Je n’irai pas jusqu’à penser que avez cherché à nous impressionner. Mais je vous dis quand même ce soir, que vous y êtes parvenus ! C’est vers vous, c’est vers la Roumanie que tous les regards du monde francophone sont tournés aujourd’hui. Vous nous donnez
à tous un magnifique exemple. Vous me donnez à moi une motivation encore plus forte pour redoubler nos efforts en faveur de la langue française, de la diversité culturelle et linguistique, de notre conception de la paix, de la démocratie, des droits de l’Homme, de la
solidarité, dans cette Europe complexe, difficile, mais si riche de sa diversité, si porteuse d’espoir pour le monde entier.

Oui, je le dis avec une certaine solennité, même si ce soir c’est dans une ambiance festive que nous sommes rassemblés : l’année 2006 est importante pour la Francophonie parce qu’elle est importante pour la Roumanie. Nous avons besoin d’une entrée réussie et fructueuse de votre pays dans l’Union Européenne. Nous avons besoin d’une Roumanie vivante, active, créative et militante de la Francophonie dans l’Union Européenne. Vous êtes dans cette Europe un pilier, une référence pour notre langue française et pour les actions que mène notre Organisation. L’OIF compte actuellement 11 États membres de
l’Union européenne et bientôt 13, et pas moins de 21 de l’Organisation pour la sécurité et la coopération en Europe. Avec la Roumanie, et ses voisins membres de notre organisation, membres ou proches de l’Union européenne, on mesure l’importance de la dimension européenne de la Francophonie. On mesure aussi la difficulté de ce défi européen pour nous tous et l’immense responsabilité qui vous revient pour le relever.

Quoiqu’il en soit, votre vision du monde ne s’arrête pas aux frontières de cette Europe. Vous vous êtes attachés à montrer le sens de votre solidarité francophone et votre goût pour l’universalisme, en donnant votre marque à la célébration de l’Année Senghor et à ce qu’il représente pour nous tous. Vous savez combien j’y suis sensible. Vous avez eu la gentillesse de m’associer cet après-midi au lancement de l’émission d’un timbre à l’effigie de notre père fondateur qui enrichit heureusement la collection de la vingtaine de timbres déjà émis pour l’occasion par nos pays. Ce concert ce soir lui est dédié. En célébrant le
vingtième anniversaire des Sommets, il rend hommage à son combat pour que notre communauté, avec sa langue et ses valeurs, avec la vision prémonitoire du besoin vital d’échange et de partage dans le respect des identités qu’il nous lègue, que notre communauté se structure, s’institutionnalise pour mieux occuper la place qui lui revient
dans le monde aujourd’hui.

En rassemblant ici, au coeur de l’Europe centrale et orientale tous ces talentueux artistes venus des quatre coins du monde francophone, c’est encore le message de Léopold Sédar Senghor qui s’exprime, celui de la primauté de la culture qui donne du sens à la politique ou à l’économie, celui de la fraternité et de la dignité humaine, celui de l’aspiration à cet « humanisme intégral qui se tisse autour de la Terre ».

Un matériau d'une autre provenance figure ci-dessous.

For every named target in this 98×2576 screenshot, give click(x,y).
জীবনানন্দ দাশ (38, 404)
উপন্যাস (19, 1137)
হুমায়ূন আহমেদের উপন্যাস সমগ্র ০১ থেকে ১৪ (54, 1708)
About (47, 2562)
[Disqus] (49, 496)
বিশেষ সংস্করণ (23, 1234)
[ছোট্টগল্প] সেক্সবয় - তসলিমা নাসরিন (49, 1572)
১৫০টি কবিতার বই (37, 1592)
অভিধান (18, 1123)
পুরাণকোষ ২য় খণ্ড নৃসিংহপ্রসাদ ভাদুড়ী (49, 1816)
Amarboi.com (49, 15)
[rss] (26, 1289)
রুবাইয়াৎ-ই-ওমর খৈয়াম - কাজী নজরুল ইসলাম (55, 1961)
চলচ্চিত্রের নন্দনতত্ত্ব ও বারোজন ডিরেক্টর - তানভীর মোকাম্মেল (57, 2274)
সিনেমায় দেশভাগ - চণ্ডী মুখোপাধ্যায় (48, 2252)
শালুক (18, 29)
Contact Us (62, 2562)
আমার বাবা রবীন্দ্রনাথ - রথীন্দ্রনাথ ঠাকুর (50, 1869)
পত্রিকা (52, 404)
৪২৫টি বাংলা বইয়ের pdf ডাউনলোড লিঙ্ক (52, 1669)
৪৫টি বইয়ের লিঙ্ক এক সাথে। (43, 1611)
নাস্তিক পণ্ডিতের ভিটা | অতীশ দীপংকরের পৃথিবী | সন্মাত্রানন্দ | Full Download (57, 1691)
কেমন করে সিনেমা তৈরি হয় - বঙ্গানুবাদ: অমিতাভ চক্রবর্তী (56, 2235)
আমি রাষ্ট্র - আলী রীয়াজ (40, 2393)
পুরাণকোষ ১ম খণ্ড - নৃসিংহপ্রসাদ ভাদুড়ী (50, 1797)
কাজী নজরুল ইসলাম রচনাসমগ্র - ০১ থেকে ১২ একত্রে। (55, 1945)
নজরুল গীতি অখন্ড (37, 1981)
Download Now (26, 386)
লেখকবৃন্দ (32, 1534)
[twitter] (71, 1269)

J’évoquais il y a un instant mon émotion et ma fierté. Je veux vous dire ma reconnaissance pour ce moment de joie, et adresser mes plus vives félicitations à tous ceux qui ont contribué à la réussite de cette manifestation : A l’équipe de l’OIF et du Commissariat à l’Année Senghor, à Son Excellence Mihai Ungureanu, votre Ministre des
Affaires étrangères, à Son Excellence Christian Preda, Secrétaire d’État à la Francophonie et ses collaborateurs. Merci à toutes et à tous d’être présents, et merci et bravo aux artistes pour ce grand plaisir qu’ils vont nous procurer.